→ Exercise brief:
Give back, word for word, only the lines from the one containing "[Slide 6 of 7] (79, 731)" to the end of the listing below.
BEGIN Supplied entries
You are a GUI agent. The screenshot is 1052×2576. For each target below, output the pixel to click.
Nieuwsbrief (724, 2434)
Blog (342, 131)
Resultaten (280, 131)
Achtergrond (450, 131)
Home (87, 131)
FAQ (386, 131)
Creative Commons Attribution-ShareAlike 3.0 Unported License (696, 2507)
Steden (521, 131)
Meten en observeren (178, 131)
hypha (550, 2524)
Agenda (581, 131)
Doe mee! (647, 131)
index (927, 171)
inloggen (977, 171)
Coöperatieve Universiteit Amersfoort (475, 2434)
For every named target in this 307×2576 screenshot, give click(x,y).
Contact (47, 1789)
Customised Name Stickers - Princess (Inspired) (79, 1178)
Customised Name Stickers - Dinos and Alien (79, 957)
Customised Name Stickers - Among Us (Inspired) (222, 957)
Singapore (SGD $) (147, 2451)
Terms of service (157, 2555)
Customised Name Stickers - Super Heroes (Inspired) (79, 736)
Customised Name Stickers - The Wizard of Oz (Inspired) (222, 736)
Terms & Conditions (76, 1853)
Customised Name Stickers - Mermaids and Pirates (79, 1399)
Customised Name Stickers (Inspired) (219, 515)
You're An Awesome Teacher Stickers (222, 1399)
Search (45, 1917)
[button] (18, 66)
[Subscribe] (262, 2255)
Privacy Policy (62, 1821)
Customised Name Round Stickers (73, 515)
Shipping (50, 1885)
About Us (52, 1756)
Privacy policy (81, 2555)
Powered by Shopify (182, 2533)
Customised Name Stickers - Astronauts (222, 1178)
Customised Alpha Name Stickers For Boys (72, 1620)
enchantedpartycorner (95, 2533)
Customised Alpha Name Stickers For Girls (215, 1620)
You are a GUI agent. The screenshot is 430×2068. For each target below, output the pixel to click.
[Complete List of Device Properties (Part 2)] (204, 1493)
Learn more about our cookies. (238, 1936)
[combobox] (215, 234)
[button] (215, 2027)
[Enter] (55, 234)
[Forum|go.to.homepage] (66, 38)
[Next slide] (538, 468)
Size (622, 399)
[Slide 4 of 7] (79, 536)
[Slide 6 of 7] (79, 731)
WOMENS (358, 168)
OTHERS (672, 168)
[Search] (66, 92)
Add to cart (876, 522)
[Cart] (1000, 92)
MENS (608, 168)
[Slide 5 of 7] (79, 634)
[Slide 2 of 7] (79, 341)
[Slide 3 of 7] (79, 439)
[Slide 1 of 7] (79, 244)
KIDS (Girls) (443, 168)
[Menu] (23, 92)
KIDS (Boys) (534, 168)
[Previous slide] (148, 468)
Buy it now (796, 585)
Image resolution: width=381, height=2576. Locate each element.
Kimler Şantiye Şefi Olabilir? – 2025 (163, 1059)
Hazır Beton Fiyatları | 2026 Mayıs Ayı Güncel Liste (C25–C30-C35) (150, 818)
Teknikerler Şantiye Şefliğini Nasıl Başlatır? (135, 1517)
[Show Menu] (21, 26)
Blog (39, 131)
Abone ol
END Supplied entries
→ Exercise result:
[Slide 6 of 7] (79, 731)
WOMENS (358, 168)
OTHERS (672, 168)
[Search] (66, 92)
Add to cart (876, 522)
[Cart] (1000, 92)
MENS (608, 168)
[Slide 5 of 7] (79, 634)
[Slide 2 of 7] (79, 341)
[Slide 3 of 7] (79, 439)
[Slide 1 of 7] (79, 244)
KIDS (Girls) (443, 168)
[Menu] (23, 92)
KIDS (Boys) (534, 168)
[Previous slide] (148, 468)
Buy it now (796, 585)
Image resolution: width=381, height=2576. Locate each element.
Kimler Şantiye Şefi Olabilir? – 2025 (163, 1059)
Hazır Beton Fiyatları | 2026 Mayıs Ayı Güncel Liste (C25–C30-C35) (150, 818)
Teknikerler Şantiye Şefliğini Nasıl Başlatır? (135, 1517)
[Show Menu] (21, 26)
Blog (39, 131)
Abone ol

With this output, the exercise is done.